In 1721, administrative jurisdiction was granted to Muhammad Khan Bangash of Farrukhabad. However, his control was hampered by his military commitments in Malwa, allowing Chhatrasal of Bundelkhand and Maratha allies to foment local rebellions and briefly sack the district in 1736. A significant challenge to central authority arose from Bhagwant Singh of Asthohar, who killed the Faujdar of Kora and Kara to seize the district. Although imperial forces periodically reoccupied the forts, Bhagwant Singh maintained a guerrilla presence with Maratha support until he was eventually defeated by Saadat Khan, the Nawab of Awadh.

The mid-18th century was characterized by a power struggle between the Pathans of Farrukhabad and the Nawabs of Awadh for control of the district. In 1750, Ahmad Khan Bangash briefly ousted the Awadh administration, plunging the region into a period of anarchy. However, by 1753, the Nawabs of Awadh re-established firm administrative control over the district.

=== Colonial period and freedom struggle ===
In 1764, Awadh was defeated by the East India Company at Buxar, forcing Suja-ud-Daula to flee to Allahabad and compelling Shah Alam II to surrender to the British. Shuja-ud-Daula and the Marathas were defeated by the British near Kora and the Marathas fled after plundering Kora, forcing Shuja-ud-Daula to surrender to the English. Allahabad and Kora were returned to the Emperor, with Kora being held by a Company garrison. After the Marathas deposed Shah Alam II in 1775, the British saw this is forfeiture of his rights and sold the territory to Awadh for Rs. 50 lakh. For the next 25 years, it was administered by Mian Almas Khan with headquarters at Kora. In 1801, when the Awadh government was bankrupt and could no longer pay tribute, they ceded the lower Doab, Rohilkhand, Gorakhpur and other places to the East India Company, including what became this district. In 1814, a joint Magistrate in Charge was stationed in Bhitaura, the first step towards a Fatehpur district.

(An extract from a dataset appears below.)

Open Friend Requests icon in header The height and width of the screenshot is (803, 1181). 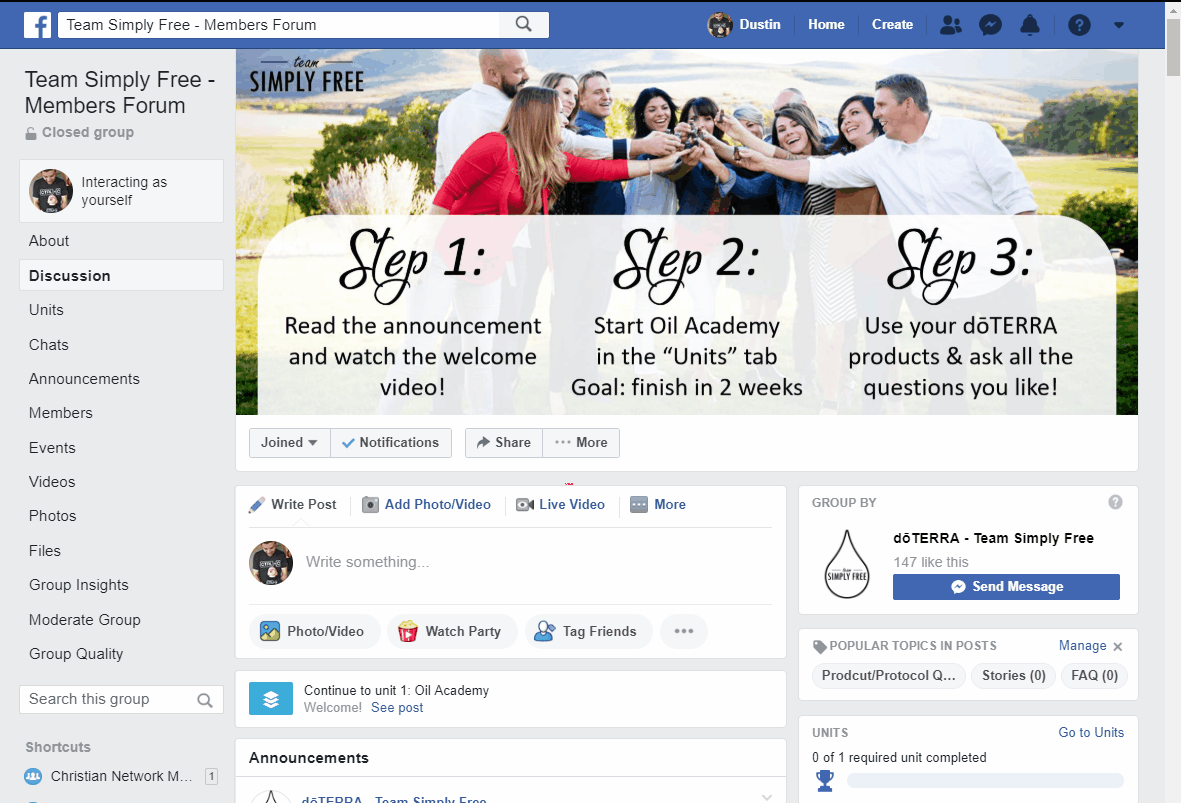[x=951, y=25]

The district was a significant theater during the Indian Rebellion of 1857. Fueled by grievances over new revenue settlements, which created a class of disposessed landlords, and the annexation of Awadh, local residents and sepoys rose against East India Company rule in June 1857. Following the outbreak in Kanpur, European properties in Fatehpur were destroyed, and British civil authority collapsed. Hikmatullah Khan, the former Deputy Magistrate, was appointed Chakladar of Fatehpur by Nana Sahib, and led the uprising along with local Zamindar Jodha Singh Ataiya.

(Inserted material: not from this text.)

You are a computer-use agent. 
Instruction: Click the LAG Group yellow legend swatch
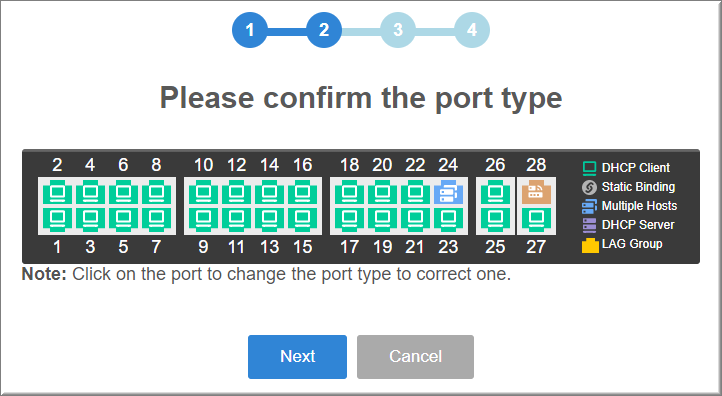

The district proved strategically vital for the British advance toward Kanpur. In a pivotal engagement, the revolutionary forces under Jwala Prasad were defeated by British relief columns; the failure of the rebels to destroy a key bridge in the district facilitated the eventual British recapture of Kanpur. Although guerrilla resistance continued into 1858, the district was largely brought back under British control by the middle of that year. The aftermath was marked by severe British reprisals. Most notable was the Bawani Imli massacre on 28 April 1858, where 52 freedom fighters, led by Jodha Singh Ataiya, were executed by hanging from a tamarind tree. Other prominent local leaders, including Hikmatullah and Dariyao Singh, were also martyred during the suppression of the uprising.

The people of the district took part in the Freedom Struggle, producing notable nationalist poets like Sohan Lal Dwivedi and Shyamlal Gupta. The non-cooperation movement also took place in the district.

==Geography==
Fatehpur district is part of Prayagraj division. It is situated between two important cities, Prayagraj and Kanpur of the state of Uttar Pradesh, being 117 km from Prayagraj and 76 km from Kanpur. The state capital Lucknow is 137 km away. The north boundary of the district is the river Ganges and its southern boundary is the river Yamuna. The district covers an area of 4,152 km2.

==Demographics==

According to the 2011 Census of India, Fatehpur district has a population of 2,632,733. It ranks of 154th in India (out of a total of 640). The district has a population density of 634 PD/sqkm. Its population growth rate over the decade 2001 to 2011 was 14.05%. Fatehpur has a sex ratio of 901 females for every 1000 males. Its literacy rate is 67.43%. 12.23% of the population lives in urban areas. Scheduled Castes make up 24.75% of the population.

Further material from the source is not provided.